BRIEF ->
What lines in the listing below hold the string "Given"? Please copy them out.
··········
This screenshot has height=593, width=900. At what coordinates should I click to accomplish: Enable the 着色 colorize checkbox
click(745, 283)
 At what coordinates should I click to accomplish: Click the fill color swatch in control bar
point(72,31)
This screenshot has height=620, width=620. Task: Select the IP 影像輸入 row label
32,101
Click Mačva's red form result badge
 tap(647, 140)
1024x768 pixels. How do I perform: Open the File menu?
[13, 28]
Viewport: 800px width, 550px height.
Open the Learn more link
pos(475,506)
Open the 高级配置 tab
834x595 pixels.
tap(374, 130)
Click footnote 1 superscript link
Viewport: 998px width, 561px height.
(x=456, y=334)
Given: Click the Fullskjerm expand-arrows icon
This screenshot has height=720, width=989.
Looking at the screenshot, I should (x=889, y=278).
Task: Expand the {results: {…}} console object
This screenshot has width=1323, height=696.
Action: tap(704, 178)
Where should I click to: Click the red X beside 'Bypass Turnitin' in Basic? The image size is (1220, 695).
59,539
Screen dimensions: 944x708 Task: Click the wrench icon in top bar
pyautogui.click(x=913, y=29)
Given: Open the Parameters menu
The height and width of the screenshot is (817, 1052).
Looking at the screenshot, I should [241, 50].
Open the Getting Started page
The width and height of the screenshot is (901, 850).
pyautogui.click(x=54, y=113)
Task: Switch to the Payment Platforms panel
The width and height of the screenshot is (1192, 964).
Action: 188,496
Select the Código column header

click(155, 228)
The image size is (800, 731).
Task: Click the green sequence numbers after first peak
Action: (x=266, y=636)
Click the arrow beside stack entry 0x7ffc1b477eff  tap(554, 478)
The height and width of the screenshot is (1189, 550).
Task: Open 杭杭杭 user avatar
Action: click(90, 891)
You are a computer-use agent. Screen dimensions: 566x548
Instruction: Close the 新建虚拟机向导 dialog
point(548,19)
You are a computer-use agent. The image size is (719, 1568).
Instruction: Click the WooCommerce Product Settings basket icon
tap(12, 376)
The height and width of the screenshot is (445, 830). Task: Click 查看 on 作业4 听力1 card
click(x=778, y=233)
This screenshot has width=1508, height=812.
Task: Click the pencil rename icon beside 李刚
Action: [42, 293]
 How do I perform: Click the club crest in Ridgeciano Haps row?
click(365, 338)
··········
EXERCISE RESPONSE ->
Given: Click the Fullskjerm expand-arrows icon
Given: Open the Parameters menu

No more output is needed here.